Fed's Rate Cut Fails to Lower Mortgage Rates: Homebuyers Face Prolonged High Costs
- Arethon
- Dec 18, 2024
- 2 min read
Updated: Jul 18

Mortgage rates in the United States have become a focal point for potential homebuyers and the broader economy, especially following recent decisions by the Federal Reserve. On December 18, 2024, the Federal Reserve implemented a 0.25 percentage point reduction in the federal funds rate, marking its third rate cut of the year. Despite this move, the Fed signaled a more cautious approach for 2025, projecting only two additional quarter-point cuts, a revision from the four anticipated in September.
This tempered outlook has implications for mortgage rates, which, while not directly tied to the federal funds rate, are influenced by it. Currently, the average 30-year fixed mortgage rate stands at approximately 6.78%, reflecting a stabilization after a week of incremental increases.
The housing market has felt the impact of these elevated rates. Lennar, a prominent homebuilder, reported an 8% decline in stock value following a quarterly earnings miss, attributing slower-than-expected sales to rising mortgage rates.

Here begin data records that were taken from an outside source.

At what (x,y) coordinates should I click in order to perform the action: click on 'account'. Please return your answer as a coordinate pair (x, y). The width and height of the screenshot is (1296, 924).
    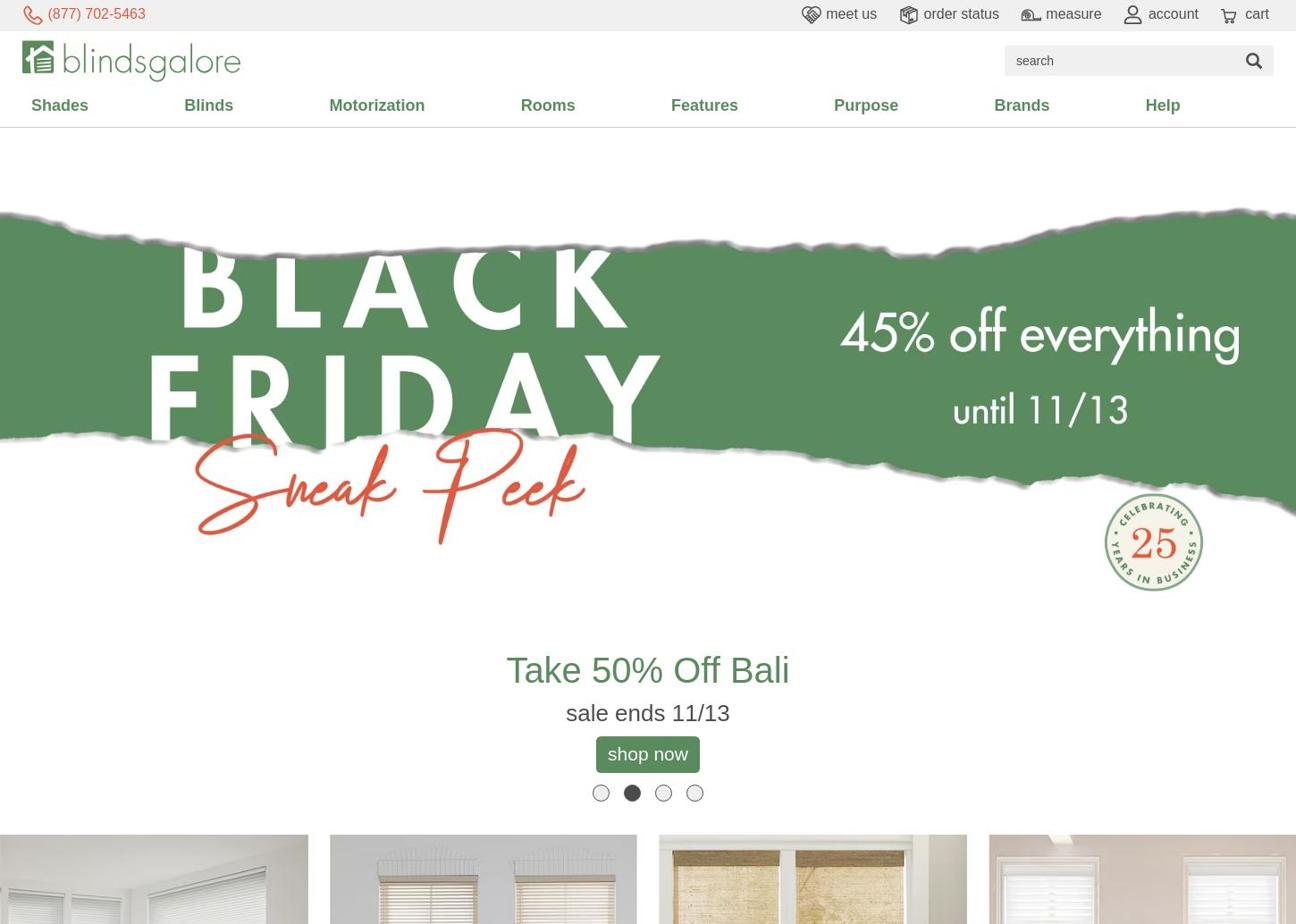
    Looking at the image, I should click on (1170, 13).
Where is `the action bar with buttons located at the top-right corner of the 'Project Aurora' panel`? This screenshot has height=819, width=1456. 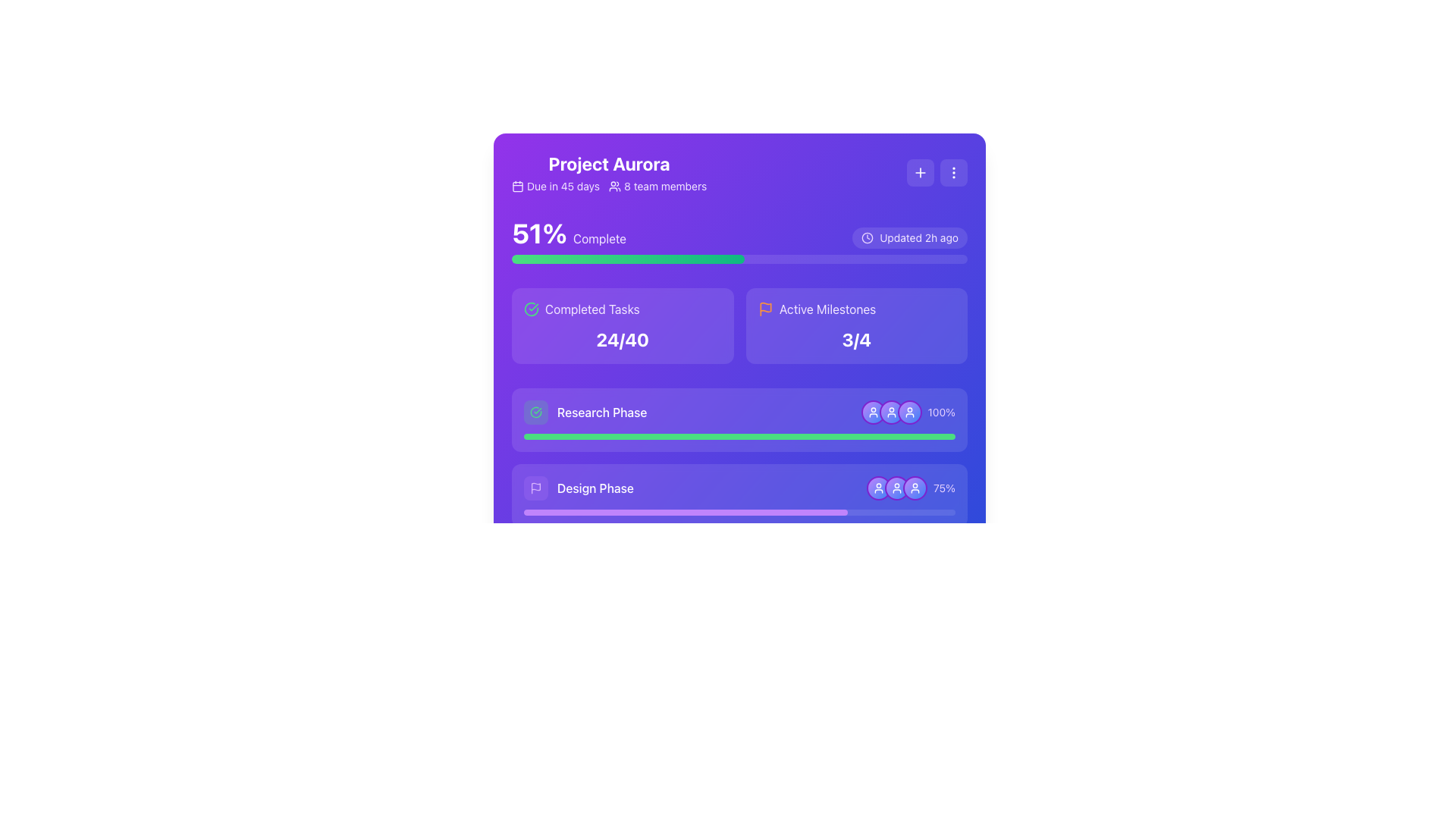 the action bar with buttons located at the top-right corner of the 'Project Aurora' panel is located at coordinates (937, 171).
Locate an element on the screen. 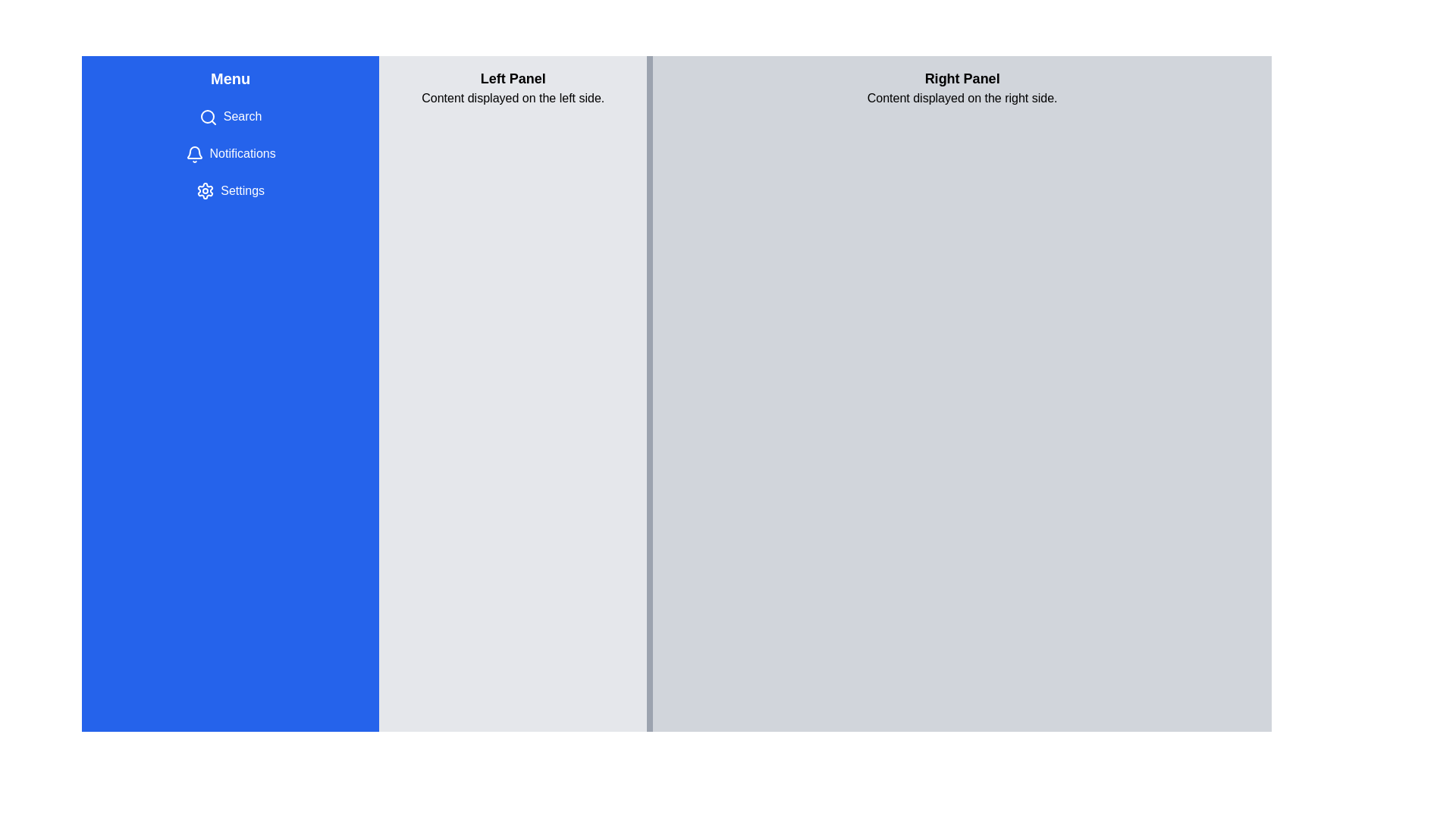  the settings icon located in the bottom section of the left sidebar, adjacent to the 'Settings' text label is located at coordinates (205, 190).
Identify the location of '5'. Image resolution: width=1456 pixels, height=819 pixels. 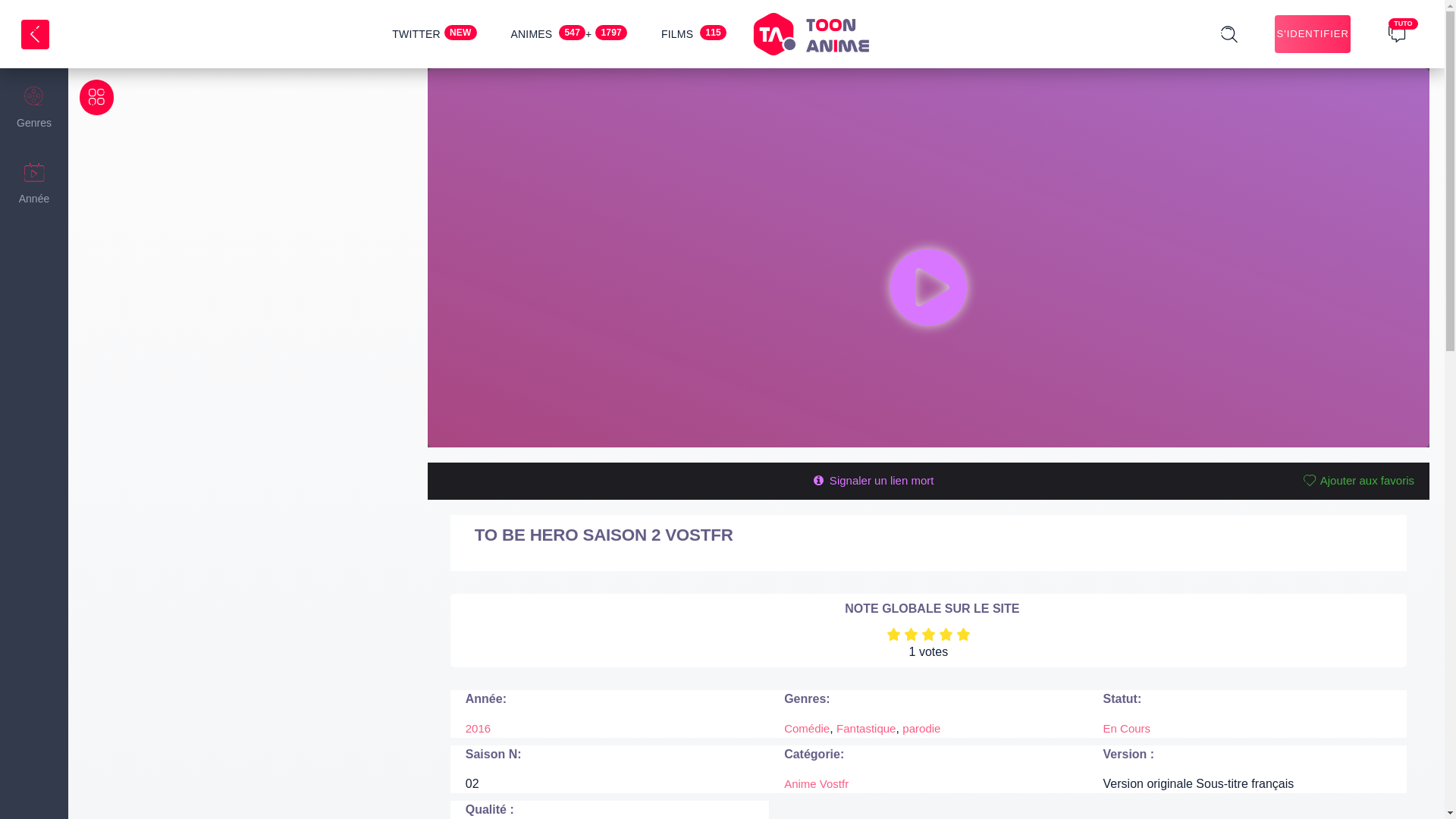
(962, 634).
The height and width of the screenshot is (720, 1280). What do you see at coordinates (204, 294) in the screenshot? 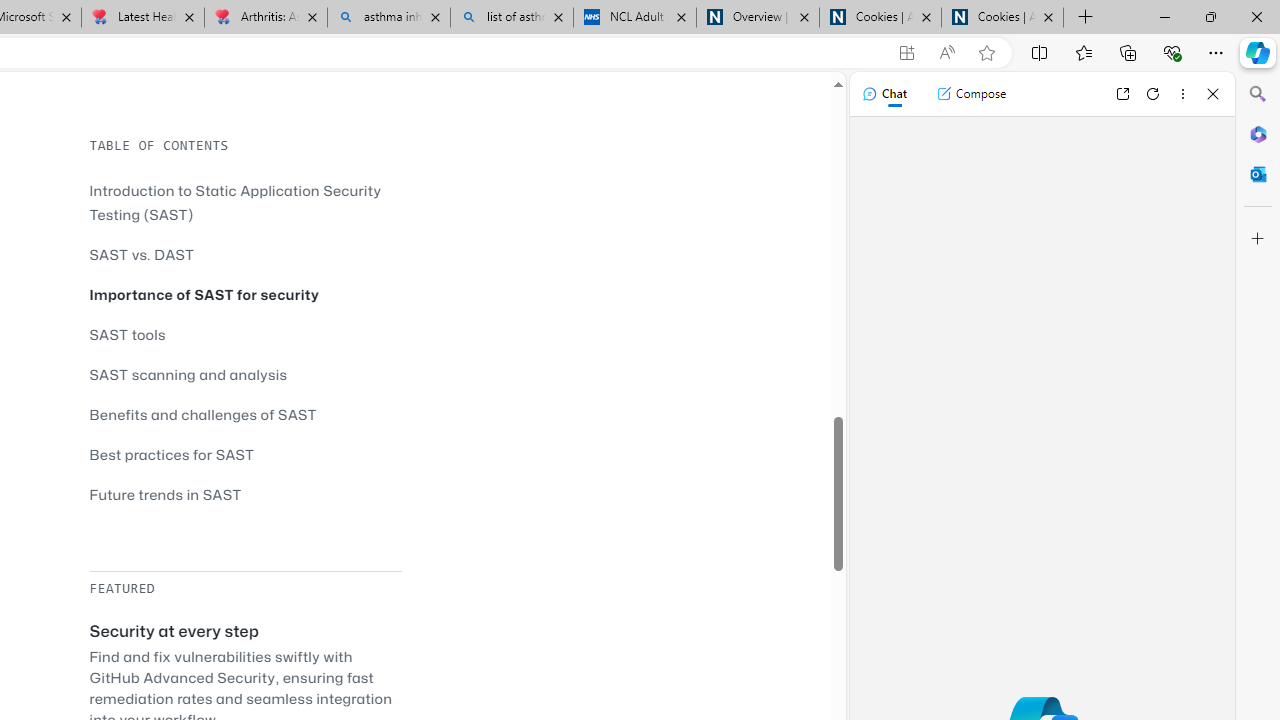
I see `'Importance of SAST for security'` at bounding box center [204, 294].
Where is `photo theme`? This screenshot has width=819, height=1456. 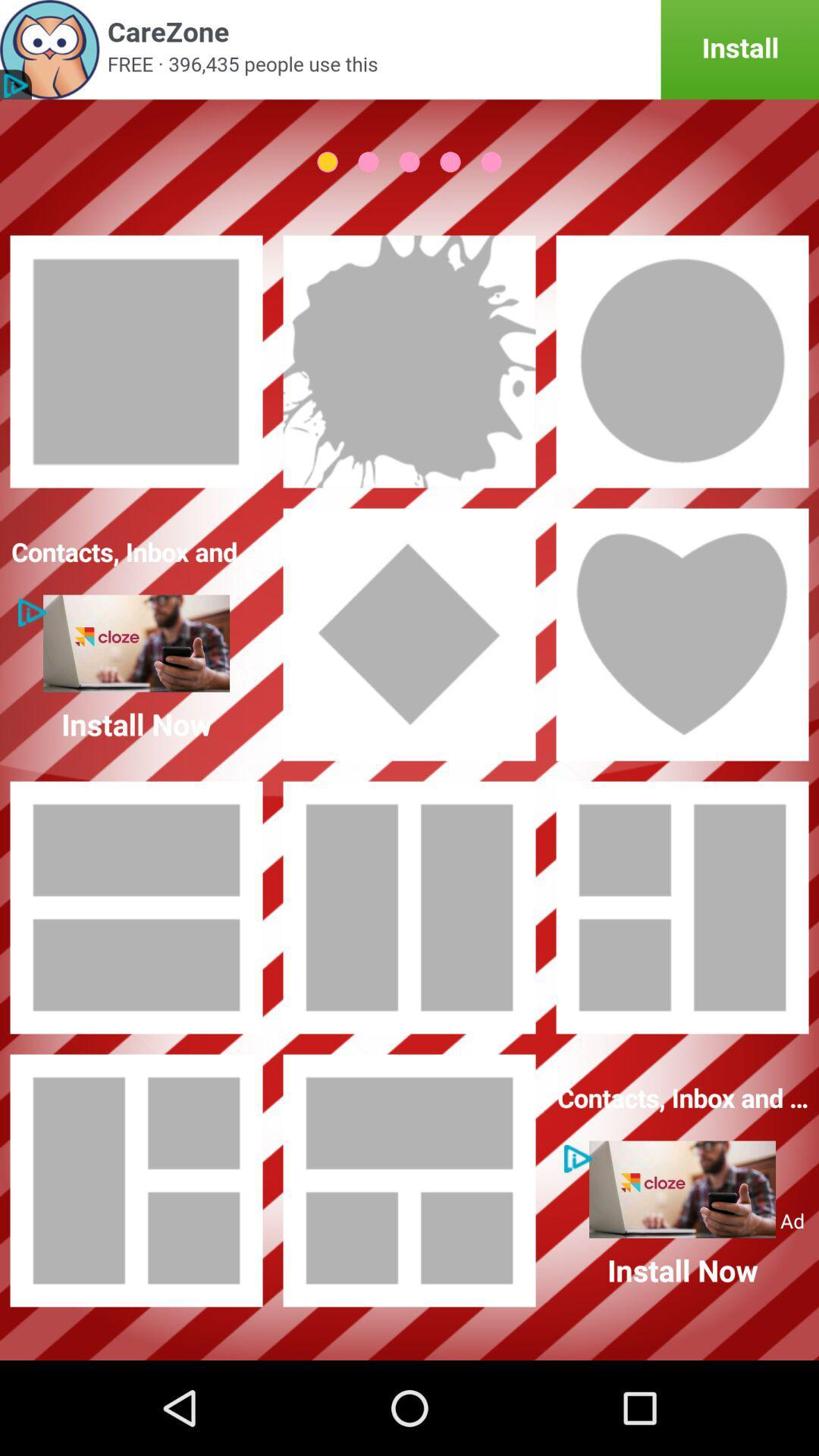 photo theme is located at coordinates (410, 907).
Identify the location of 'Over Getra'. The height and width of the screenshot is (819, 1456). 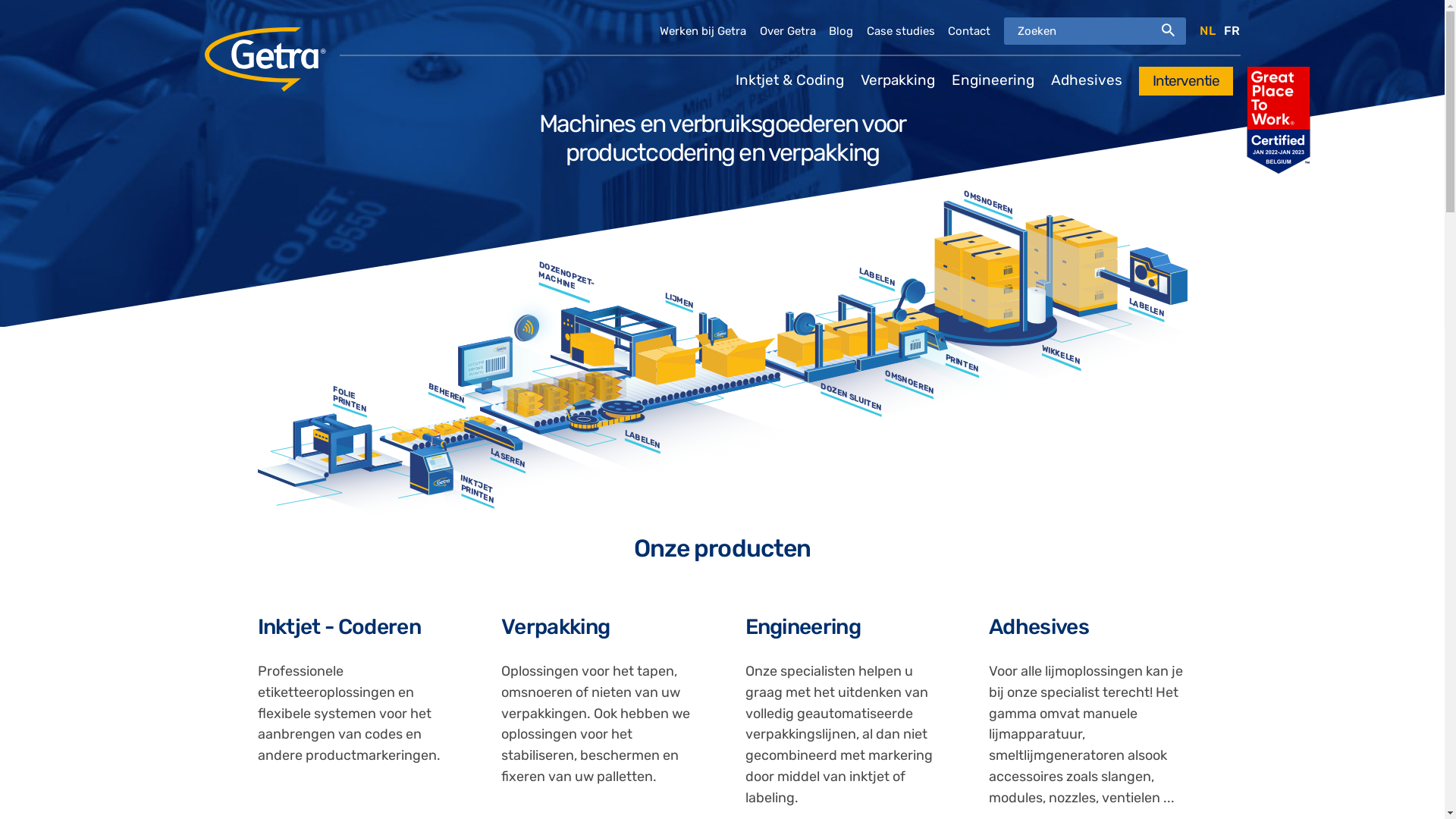
(787, 31).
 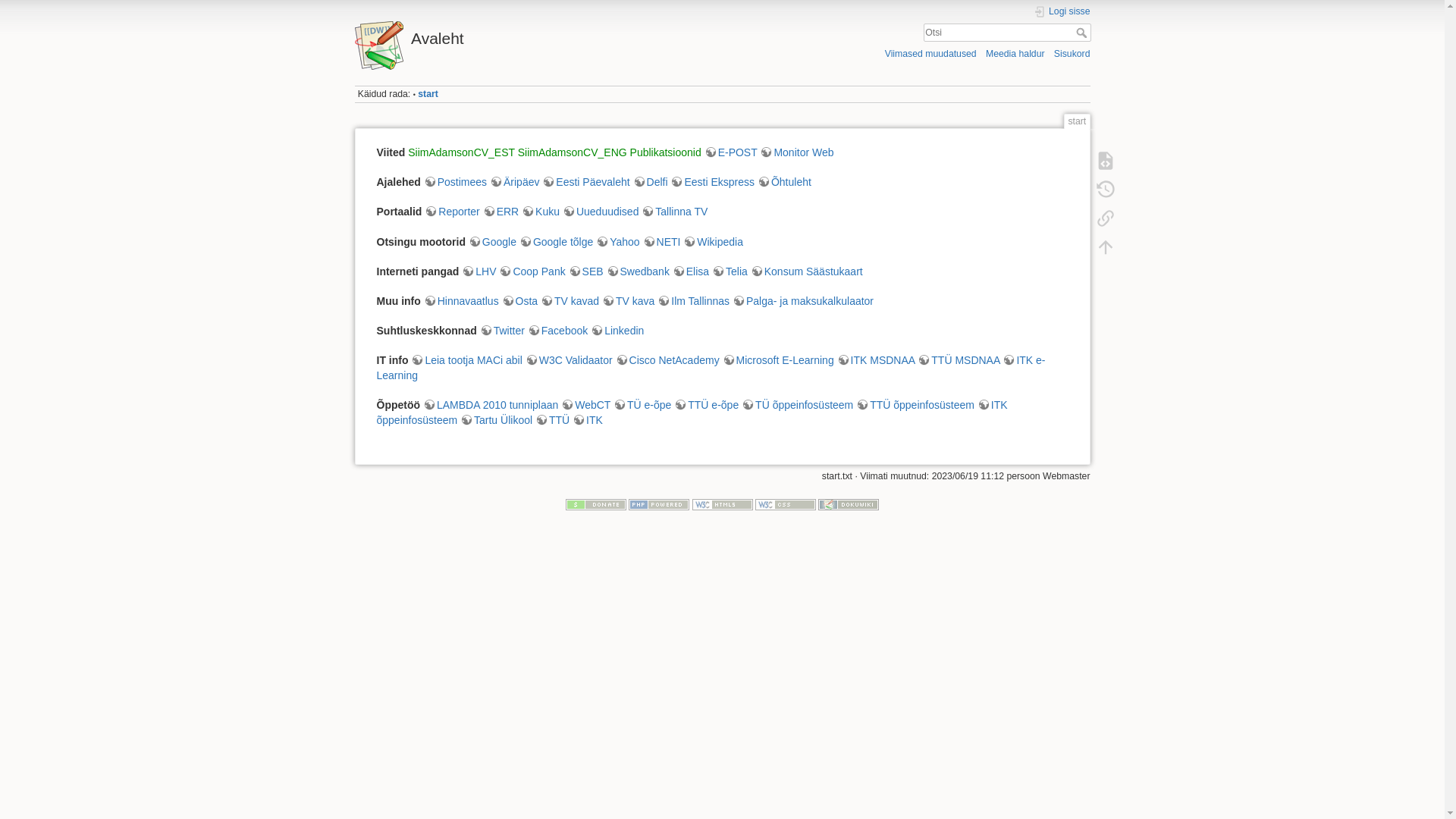 I want to click on 'TV kavad', so click(x=569, y=301).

Economists forecast that mortgage rates will remain above 6% throughout 2025, with some projections reaching as high as 6.8%. This persistence is linked to concerns over inflation and potential fiscal policies under the incoming administration, which may exert upward pressure on borrowing costs.
The "lock-in effect" has also emerged as a significant factor in the housing market. Homeowners with existing low mortgage rates are hesitant to sell and face higher rates on new mortgages, leading to reduced inventory and increased home prices. Research from the Federal Housing Finance Agency indicates that this effect contributed to a reduction of 1.7 million home sales between 2022 and 2024, elevating prices by 7%.
While the Federal Reserve's recent rate cut aims to stimulate economic activity, its cautious stance for 2025 suggests that mortgage rates may not experience significant declines in the near future. Prospective homebuyers should prepare for sustained higher borrowing costs, and current homeowners may continue to delay selling, influencing market dynamics.